Family connections and buried secrets come to life in Vermont writer's new work
MANCHESTER — Vermont writer Miciah Bay Gault, author of "Goodnight Stranger," will present her new novel of literary suspense, Saturday, August 10, at 6 p.m., at Northshire Bookstore.
The story follows a brother and sister in their late 20s, still living together in the home where they grew up on Wolf Island and the magnetic stranger who comes to town and infiltrates their lives, leading them to uncover buried secrets that make them rethink how well they knew their late parents.
A compulsive debut of literary suspense, "Goodnight Stranger" follows one young woman held captive by her past and the stranger whose arrival unearths long-buried family secrets.
Lydia and Lucas Moore's small world on Wolf Island is shaken up when a stranger enters it. Lydia, the responsible sister, has cared for her pathologically shy brother, Lucas, ever since their mom's death a decade before.
They live together, comfortable yet confined, in their family house by the sea, shadowed by events from their childhood.
When Lydia sees the stranger step off the ferry, she feels an immediate connection to him.
Lucas is convinced the man, Cole Anthony, is the reincarnation of their baby brother, who died when they were young.
Cole knows their mannerisms and their home, as well as the topography of the island.
Though Lydia is doubtful, she can't deny she is drawn to his magnetism, his energy, and his warmth. To discover the truth about Cole, Lydia must finally face her anxiety about leaving the island and summon the strength to challenge Cole's grip on her family's past and her brother. "Goodnight Stranger," is a story of choices and regrets, courage and loneliness, and the ways we hold on to those we love.

__Exercise aim__
In the book announcement, who does Lucas believe Cole Anthony is?

__Given information__
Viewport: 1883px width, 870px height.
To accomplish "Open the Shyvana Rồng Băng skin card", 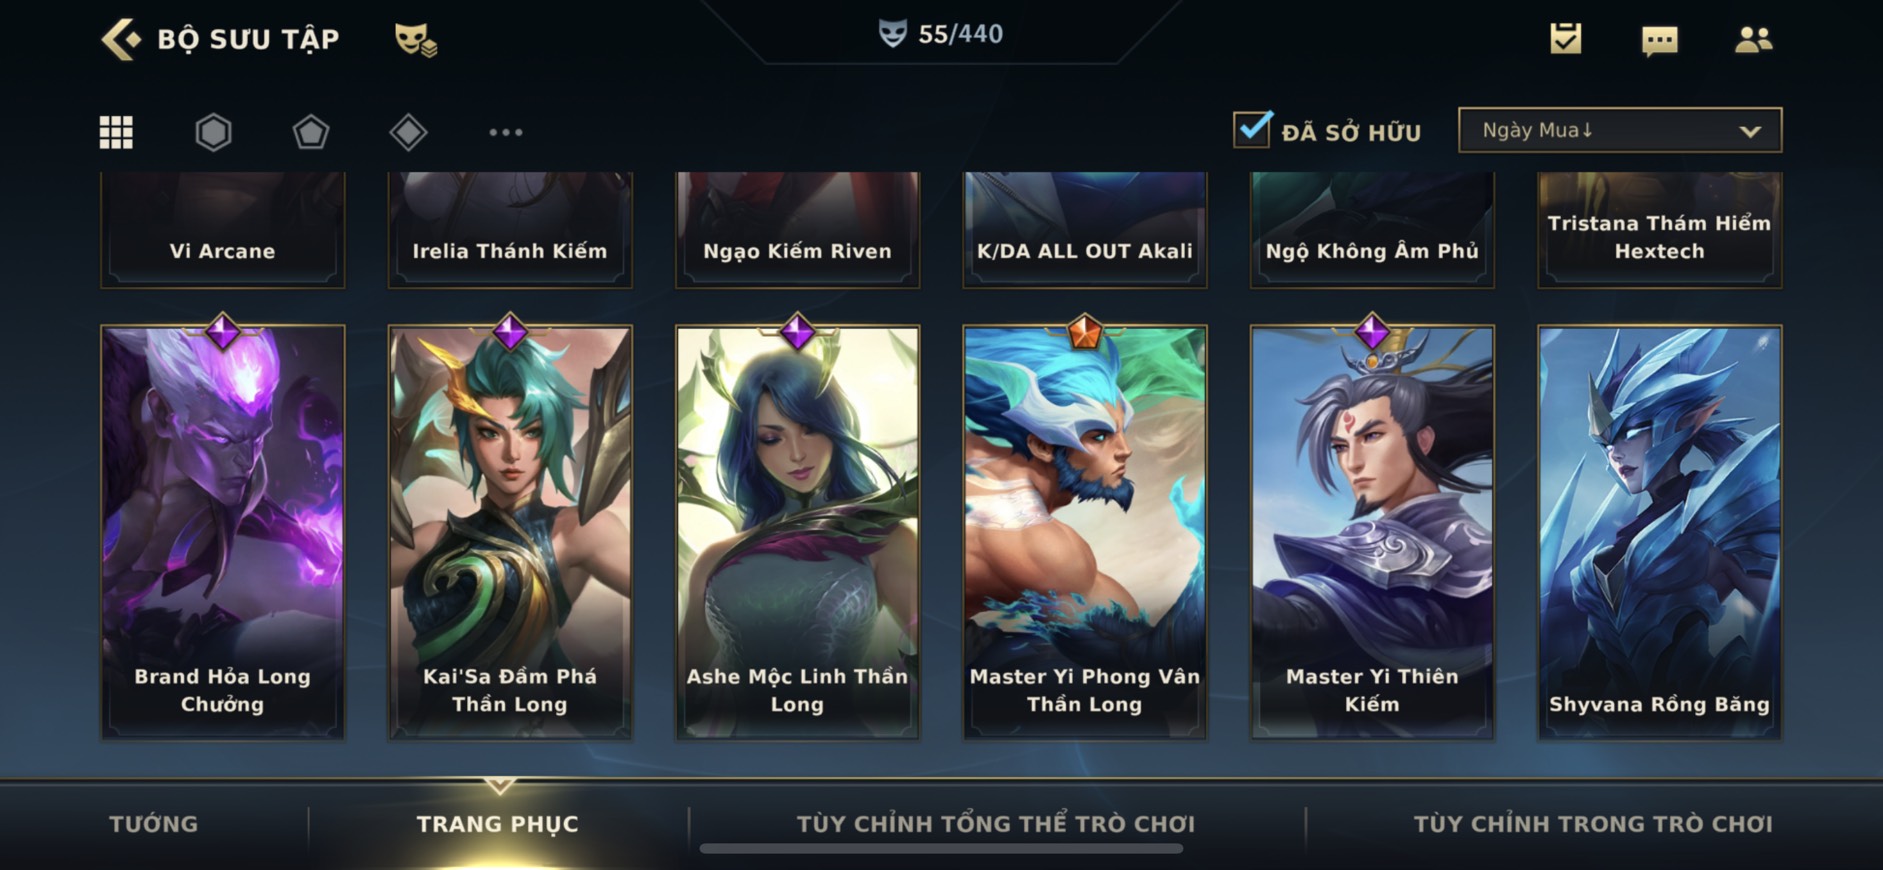I will tap(1660, 532).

__The completed task__
Lucas believes Cole Anthony is the reincarnation of their baby brother, who died when they were young.